The simplest thing to do on Windows is unfortunately to use legacy codepages, however you really should avoid that. Legacy codepages are bad news. Instead you should use Unicode, whether UTF-8, UTF-16, or whatever. Also you'll have to work around Windows' unfortunate console model that makes writing to the console very different from writing to other kinds of output streams. You might need to find or write your own output buffer that specifically handles the console (or maybe file a bug asking Microsoft to fix it).

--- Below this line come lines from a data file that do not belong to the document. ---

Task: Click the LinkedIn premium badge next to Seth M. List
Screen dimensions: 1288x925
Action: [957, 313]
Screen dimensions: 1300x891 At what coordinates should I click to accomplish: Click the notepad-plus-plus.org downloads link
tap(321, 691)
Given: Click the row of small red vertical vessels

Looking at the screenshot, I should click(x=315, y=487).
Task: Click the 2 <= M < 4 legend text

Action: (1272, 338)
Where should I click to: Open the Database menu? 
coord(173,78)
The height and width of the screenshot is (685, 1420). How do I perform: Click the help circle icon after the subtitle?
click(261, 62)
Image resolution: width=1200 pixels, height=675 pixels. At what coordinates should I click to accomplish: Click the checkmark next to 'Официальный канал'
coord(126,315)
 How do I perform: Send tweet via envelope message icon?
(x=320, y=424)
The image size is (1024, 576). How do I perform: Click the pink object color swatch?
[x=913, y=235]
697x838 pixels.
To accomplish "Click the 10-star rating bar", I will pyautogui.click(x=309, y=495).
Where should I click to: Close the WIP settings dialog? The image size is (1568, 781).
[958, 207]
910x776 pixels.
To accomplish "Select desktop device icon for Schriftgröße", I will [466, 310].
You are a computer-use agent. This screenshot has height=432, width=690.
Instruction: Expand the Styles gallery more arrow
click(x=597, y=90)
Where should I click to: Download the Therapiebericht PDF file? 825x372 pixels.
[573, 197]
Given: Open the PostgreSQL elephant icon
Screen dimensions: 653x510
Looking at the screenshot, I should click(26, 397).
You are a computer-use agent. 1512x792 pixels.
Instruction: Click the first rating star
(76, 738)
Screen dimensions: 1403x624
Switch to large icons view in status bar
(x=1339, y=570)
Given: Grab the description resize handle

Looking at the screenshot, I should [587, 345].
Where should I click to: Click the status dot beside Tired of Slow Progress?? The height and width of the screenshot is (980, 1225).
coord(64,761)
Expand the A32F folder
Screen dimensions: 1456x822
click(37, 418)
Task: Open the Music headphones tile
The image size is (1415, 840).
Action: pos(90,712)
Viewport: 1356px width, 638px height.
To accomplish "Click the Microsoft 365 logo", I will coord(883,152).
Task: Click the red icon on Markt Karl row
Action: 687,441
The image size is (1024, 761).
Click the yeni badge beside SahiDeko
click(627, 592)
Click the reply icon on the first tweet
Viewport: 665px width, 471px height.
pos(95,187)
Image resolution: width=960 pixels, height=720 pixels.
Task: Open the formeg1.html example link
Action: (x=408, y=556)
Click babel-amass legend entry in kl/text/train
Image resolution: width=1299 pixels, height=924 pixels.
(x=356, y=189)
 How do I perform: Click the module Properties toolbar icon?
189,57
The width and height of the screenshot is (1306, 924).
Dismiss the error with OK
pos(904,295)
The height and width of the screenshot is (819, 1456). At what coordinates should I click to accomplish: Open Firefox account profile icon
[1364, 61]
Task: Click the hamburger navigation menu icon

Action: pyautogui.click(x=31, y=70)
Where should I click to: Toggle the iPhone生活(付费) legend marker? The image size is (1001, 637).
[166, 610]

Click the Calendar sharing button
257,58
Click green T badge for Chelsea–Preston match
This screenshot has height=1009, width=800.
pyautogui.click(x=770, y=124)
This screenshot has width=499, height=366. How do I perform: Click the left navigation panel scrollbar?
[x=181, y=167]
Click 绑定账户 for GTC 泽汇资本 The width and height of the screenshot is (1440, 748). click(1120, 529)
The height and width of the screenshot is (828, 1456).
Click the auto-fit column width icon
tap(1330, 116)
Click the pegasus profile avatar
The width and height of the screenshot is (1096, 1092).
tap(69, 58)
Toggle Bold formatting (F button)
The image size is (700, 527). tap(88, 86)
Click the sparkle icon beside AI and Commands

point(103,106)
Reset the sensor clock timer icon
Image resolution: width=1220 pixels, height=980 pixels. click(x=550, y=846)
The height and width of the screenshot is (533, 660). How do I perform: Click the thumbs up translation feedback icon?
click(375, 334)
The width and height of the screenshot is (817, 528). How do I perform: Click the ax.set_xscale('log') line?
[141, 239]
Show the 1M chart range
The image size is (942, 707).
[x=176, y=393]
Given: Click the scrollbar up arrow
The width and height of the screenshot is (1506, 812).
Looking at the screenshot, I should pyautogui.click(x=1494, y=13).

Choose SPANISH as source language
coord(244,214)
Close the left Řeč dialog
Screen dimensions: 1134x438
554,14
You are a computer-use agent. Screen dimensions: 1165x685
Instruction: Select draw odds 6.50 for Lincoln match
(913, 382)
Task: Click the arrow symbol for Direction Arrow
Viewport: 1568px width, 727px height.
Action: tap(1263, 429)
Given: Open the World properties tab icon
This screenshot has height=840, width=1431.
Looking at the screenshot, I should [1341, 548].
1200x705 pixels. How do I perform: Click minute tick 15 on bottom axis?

Here's an example of console output:
#include <Windows.h>
#include <streambuf>
#include <iostream>
class Console_streambuf
: public std::basic_streambuf<wchar_t>
{
HANDLE m_out;
public:
Console_streambuf(HANDLE out) : m_out(out) {}
virtual int_type overflow(int_type c = traits_type::eof())
{
wchar_t wc = c;
DWORD numberOfCharsWritten;
BOOL res = WriteConsoleW(m_out, &wc, 1, &numberOfCharsWritten, NULL);
(void)res;
return 1;
}
};
int main() {
Console_streambuf out(GetStdHandle(STD_OUTPUT_HANDLE));
auto old_buf = std::wcout.rdbuf(&out);
std::wcout << L"привет, 猫咪!\n";
std::wcout.rdbuf(old_buf); // replace old buffer so that destruction can happen correctly. FIXME: use RAII to do this in an exception safe manner.
}
You can do UTF-8 output to a file like this (although I'm not sure VS2008 supports codecvt_utf8_utf16):
#include <codecvt>
#include <fstream>
int main() {
std::wofstream myFile("data.bin", std::ios::out | std::ios::binary);
myFile.imbue(std::locale(myFile.getloc(),new std::codecvt_utf8_utf16<wchar_t>));
myFile << L"привет, 猫咪!";
}
Include the following header file
#include <locale>
at the start of main, add the following line.
std::locale::global(std::locale("chinese"));
This helps to set the proper locale.